| dc.description.abstract | Medical imaging provides a non-invasive way to visualize tissues and diseases, enabling
both qualitative and quantitative assessments that are needed in diagnosing and monitoring
a wide range of conditions. Modalities like computed tomography (CT), magnetic
resonance imaging (MRI), and ultrasound have become essential tools for capturing detailed
anatomical and functional information. In recent years, fully data-driven deep
learning approaches have shown significant potential in automated medical image analysis.
The key challenges included limited data availability, poor model generalizability,
long training times, and high latency for inference. Addressing these challenges is essential
to achieve quantitative improvements in tasks such as image reconstruction and
segmentation. This thesis work focuses on design and development of deep learning
models to enhance the quantitative performance of medical image analysis by addressing
these specific challenges. Two key applications that were considered in this thesis work
include (a). three-dimensional image reconstruction task of quantitative susceptibility
mapping (QSM) in MRI, and (b). median nerve segmentation in ultrasound imaging.
Quantitative Susceptibility Mapping (QSM) is an advanced MRI technique
that measures and visualizes the magnetic susceptibility of tissues, with key clinical
applications, especially in neuroimaging. It is widely used to visualize and quantify
iron deposits in the brain, which is crucial for studying neurodegenerative diseases like
Parkinson’s and Alzheimer’s. It also assesses myelin content in the white matter, which
is crucial for understanding conditions such as multiple sclerosis where demyelination
occurs. By providing both visualization and quantification, QSM is a valuable tool for
studying microstructural and compositional changes in the brain associated with various neurological conditions. These applications enhance diagnosis, treatment planning, and
monitoring of various medical conditions. Key step of QSM is reconstruction/estimate of
tissue magnetic susceptibility from a local field using the magnetic resonance (MR) phase
measurements. This requires solving the inverse problem between the measured magnetic
field distribution and the tissue magnetic susceptibility. This thesis work presents
three distinct works contributing to QSM reconstruction through novel model-based deep
learning frameworks, as well as pure deep learning approaches, each addressing unique
challenges of QSM reconstruction.
SpiNet-QSM: This part of the thesis work introduces a SpiNet-QSM framework, it
is a Schatten p-norm-driven model-based deep learning framework for QSM reconstruction
with a learnable norm parameter p and regularization parameter to adapt to the
data. It also has a 3D-CNN denoiser based trainable regularizer. In contrast to other
model-based architectures that enforce either l2-norm or l1-norm for the denoiser, the
proposed approach can enforce any p-norm (0 < p ≤ 2) on a trainable regularizer, which
adapts to the data. The proposed SpiNet-QSM showed a consistent improvement of at
least 5% in terms of the high frequency error norm (HFEN) and the normalized root
mean squared error (NRMSE) over other QSM reconstruction methods in limited training
data. Through evaluation on 93 imaging volumes with varied acquisition parameters,
SpiNet-QSM consistently demonstrated at least a 5% improvement in high-frequency
error norm (HFEN) and normalized root mean squared error (NRMSE) compared to
leading methods such as QSMnet and learned proximal convolutional neural network
(LPCNN), even under limited training data.

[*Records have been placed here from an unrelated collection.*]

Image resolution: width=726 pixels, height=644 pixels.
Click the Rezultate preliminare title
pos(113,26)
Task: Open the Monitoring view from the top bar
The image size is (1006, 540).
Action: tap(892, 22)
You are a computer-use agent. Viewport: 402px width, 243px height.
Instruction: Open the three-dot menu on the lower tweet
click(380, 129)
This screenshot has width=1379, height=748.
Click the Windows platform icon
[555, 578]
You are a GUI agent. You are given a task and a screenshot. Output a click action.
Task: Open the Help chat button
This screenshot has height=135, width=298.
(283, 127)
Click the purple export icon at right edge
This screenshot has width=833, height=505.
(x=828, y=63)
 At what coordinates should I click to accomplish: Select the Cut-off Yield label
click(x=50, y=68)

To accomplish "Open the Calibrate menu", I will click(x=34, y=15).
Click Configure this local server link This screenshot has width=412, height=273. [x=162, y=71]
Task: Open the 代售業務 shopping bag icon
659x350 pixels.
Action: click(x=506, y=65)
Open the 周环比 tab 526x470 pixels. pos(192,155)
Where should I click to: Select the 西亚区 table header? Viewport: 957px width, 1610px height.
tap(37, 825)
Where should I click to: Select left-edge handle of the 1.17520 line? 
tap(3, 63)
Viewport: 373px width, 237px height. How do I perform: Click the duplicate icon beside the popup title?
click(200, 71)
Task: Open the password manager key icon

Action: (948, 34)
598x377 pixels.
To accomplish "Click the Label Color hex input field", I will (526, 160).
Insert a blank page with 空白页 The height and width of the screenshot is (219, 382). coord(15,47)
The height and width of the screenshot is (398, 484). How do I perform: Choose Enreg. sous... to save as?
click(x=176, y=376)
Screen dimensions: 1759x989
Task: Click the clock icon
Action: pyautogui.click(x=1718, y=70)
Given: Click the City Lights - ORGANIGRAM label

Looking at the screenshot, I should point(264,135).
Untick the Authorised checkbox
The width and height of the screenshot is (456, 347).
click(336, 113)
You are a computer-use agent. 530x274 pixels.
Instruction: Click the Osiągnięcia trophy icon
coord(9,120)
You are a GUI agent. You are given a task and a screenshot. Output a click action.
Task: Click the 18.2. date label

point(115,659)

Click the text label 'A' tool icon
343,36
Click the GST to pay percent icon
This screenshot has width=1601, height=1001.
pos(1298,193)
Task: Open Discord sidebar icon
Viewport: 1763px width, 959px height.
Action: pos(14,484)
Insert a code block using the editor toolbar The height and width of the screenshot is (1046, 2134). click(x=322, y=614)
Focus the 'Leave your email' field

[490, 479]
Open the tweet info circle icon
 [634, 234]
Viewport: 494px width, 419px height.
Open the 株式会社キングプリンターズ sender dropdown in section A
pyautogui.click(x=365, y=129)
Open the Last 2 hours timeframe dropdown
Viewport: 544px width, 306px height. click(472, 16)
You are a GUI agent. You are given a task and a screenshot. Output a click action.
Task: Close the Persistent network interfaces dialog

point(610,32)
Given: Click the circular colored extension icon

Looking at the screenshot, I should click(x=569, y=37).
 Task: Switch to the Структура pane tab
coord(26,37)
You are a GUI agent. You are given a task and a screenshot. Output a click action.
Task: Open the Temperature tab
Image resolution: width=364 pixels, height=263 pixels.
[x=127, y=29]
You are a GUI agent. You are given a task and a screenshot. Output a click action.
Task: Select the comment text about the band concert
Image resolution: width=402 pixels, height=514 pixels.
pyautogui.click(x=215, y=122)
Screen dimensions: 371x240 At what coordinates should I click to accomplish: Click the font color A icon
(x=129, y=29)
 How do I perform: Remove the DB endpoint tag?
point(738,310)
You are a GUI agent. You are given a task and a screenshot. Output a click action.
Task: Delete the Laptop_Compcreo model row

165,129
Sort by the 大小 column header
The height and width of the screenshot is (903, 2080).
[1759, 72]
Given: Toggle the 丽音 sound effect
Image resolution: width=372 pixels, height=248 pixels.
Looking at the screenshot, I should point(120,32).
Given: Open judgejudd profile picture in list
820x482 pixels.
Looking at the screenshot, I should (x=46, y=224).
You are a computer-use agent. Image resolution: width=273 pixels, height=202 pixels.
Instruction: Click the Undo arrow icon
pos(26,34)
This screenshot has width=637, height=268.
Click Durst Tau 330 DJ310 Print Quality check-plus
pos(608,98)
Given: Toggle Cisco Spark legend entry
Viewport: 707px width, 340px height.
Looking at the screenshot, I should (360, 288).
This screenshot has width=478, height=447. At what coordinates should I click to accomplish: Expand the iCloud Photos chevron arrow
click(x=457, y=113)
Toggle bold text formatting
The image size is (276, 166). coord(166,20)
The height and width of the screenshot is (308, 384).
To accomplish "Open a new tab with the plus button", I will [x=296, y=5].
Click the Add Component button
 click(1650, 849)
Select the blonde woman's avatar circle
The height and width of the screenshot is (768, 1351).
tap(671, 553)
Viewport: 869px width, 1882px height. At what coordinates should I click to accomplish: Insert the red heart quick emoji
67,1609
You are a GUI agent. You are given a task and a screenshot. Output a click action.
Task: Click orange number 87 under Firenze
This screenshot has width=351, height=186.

ISDU-QSMNet: This part of the thesis work introduces iteration specific denoising
via unshared weights for QSM Reconstruction, also referred to as ISDU-QSMNet,
an end-to-end model-based deep learning framework designed to effectively solve the
inverse problem of QSM reconstruction from the local field. ISDU-QSMNet introduces
significant modifications to existing model-based deep learning approaches by incorporating
unshared denoiser weights and random subset sampling during training, leading
to a more powerful, robust, and training-efficient model that improves the performance with full training data, reduces the overall training time, and effectively handles different
datasets. The proposed method was evaluated against other model-based deep learning,
as well as pure deep learning approaches, by performing reconstructions on 93 imaging
volumes with varying acquisition parameters under two scenarios: full training data and
limited training data. In the full training data scenario, the proposed approach demonstrated
substantial improvements over all existing methods in both model-based and
pure deep learning categories, achieving significant reductions in HFEN by upto 3.5%.
In the limited training data scenario, the proposed approach matched the performance of
state-of-the-art model-based deep learning models. Additionally, it demonstrated strong
generalization capabilities by effectively handling data with different acquisition parameters
and consistently performed well in ROI analysis.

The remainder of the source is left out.